▸ **Study material**:

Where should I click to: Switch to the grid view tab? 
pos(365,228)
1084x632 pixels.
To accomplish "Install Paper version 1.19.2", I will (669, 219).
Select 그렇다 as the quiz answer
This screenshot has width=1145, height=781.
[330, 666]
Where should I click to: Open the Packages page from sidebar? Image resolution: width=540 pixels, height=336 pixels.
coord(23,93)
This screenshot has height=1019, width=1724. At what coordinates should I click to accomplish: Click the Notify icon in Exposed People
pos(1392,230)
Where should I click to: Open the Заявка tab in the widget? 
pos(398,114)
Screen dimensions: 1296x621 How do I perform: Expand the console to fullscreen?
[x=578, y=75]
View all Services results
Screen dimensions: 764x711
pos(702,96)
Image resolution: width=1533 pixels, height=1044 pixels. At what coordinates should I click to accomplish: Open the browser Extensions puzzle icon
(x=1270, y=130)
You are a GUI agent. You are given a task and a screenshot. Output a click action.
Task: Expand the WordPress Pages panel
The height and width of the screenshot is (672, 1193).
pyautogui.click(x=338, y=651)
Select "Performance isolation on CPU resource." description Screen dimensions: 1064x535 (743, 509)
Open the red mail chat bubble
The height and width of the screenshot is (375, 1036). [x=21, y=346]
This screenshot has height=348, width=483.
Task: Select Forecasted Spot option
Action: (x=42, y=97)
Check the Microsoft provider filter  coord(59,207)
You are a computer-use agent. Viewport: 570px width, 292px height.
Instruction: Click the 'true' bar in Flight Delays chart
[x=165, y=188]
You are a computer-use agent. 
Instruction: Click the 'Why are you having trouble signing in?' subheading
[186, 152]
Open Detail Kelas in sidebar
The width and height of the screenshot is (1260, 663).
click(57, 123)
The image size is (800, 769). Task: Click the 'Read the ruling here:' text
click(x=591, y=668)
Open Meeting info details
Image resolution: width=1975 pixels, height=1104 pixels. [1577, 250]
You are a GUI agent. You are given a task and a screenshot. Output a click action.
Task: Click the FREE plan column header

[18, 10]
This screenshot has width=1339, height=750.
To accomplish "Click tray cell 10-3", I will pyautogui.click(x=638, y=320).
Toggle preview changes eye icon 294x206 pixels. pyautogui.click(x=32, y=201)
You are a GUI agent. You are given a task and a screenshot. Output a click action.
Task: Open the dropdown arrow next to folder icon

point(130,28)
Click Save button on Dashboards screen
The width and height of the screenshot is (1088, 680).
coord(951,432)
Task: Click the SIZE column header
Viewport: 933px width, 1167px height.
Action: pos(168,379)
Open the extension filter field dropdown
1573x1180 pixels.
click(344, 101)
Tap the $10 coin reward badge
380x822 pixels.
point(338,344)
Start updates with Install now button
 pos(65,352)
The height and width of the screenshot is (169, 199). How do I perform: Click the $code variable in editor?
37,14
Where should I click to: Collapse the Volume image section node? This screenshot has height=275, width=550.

▸ **Instructions to follow**: From the first line to the last, please write out the entries exactly.

▸ **Exercise result**:
Where should I click to: Switch to the grid view tab? 
pos(365,228)
1084x632 pixels.
To accomplish "Install Paper version 1.19.2", I will (669, 219).
Select 그렇다 as the quiz answer
This screenshot has width=1145, height=781.
[330, 666]
Where should I click to: Open the Packages page from sidebar? Image resolution: width=540 pixels, height=336 pixels.
coord(23,93)
This screenshot has height=1019, width=1724. At what coordinates should I click to accomplish: Click the Notify icon in Exposed People
pos(1392,230)
Where should I click to: Open the Заявка tab in the widget? 
pos(398,114)
Screen dimensions: 1296x621 How do I perform: Expand the console to fullscreen?
[x=578, y=75]
View all Services results
Screen dimensions: 764x711
pos(702,96)
Image resolution: width=1533 pixels, height=1044 pixels. At what coordinates should I click to accomplish: Open the browser Extensions puzzle icon
(x=1270, y=130)
You are a GUI agent. You are given a task and a screenshot. Output a click action.
Task: Expand the WordPress Pages panel
The height and width of the screenshot is (672, 1193).
pyautogui.click(x=338, y=651)
Select "Performance isolation on CPU resource." description Screen dimensions: 1064x535 (743, 509)
Open the red mail chat bubble
The height and width of the screenshot is (375, 1036). [x=21, y=346]
This screenshot has height=348, width=483.
Task: Select Forecasted Spot option
Action: (x=42, y=97)
Check the Microsoft provider filter  coord(59,207)
You are a computer-use agent. Viewport: 570px width, 292px height.
Instruction: Click the 'true' bar in Flight Delays chart
[x=165, y=188]
You are a computer-use agent. 
Instruction: Click the 'Why are you having trouble signing in?' subheading
[186, 152]
Open Detail Kelas in sidebar
The width and height of the screenshot is (1260, 663).
click(57, 123)
The image size is (800, 769). Task: Click the 'Read the ruling here:' text
click(x=591, y=668)
Open Meeting info details
Image resolution: width=1975 pixels, height=1104 pixels. [1577, 250]
You are a GUI agent. You are given a task and a screenshot. Output a click action.
Task: Click the FREE plan column header

[18, 10]
This screenshot has width=1339, height=750.
To accomplish "Click tray cell 10-3", I will pyautogui.click(x=638, y=320).
Toggle preview changes eye icon 294x206 pixels. pyautogui.click(x=32, y=201)
You are a GUI agent. You are given a task and a screenshot. Output a click action.
Task: Open the dropdown arrow next to folder icon

point(130,28)
Click Save button on Dashboards screen
The width and height of the screenshot is (1088, 680).
coord(951,432)
Task: Click the SIZE column header
Viewport: 933px width, 1167px height.
Action: pos(168,379)
Open the extension filter field dropdown
1573x1180 pixels.
click(344, 101)
Tap the $10 coin reward badge
380x822 pixels.
point(338,344)
Start updates with Install now button
 pos(65,352)
The height and width of the screenshot is (169, 199). How do I perform: Click the $code variable in editor?
37,14
Where should I click to: Collapse the Volume image section node? This screenshot has height=275, width=550.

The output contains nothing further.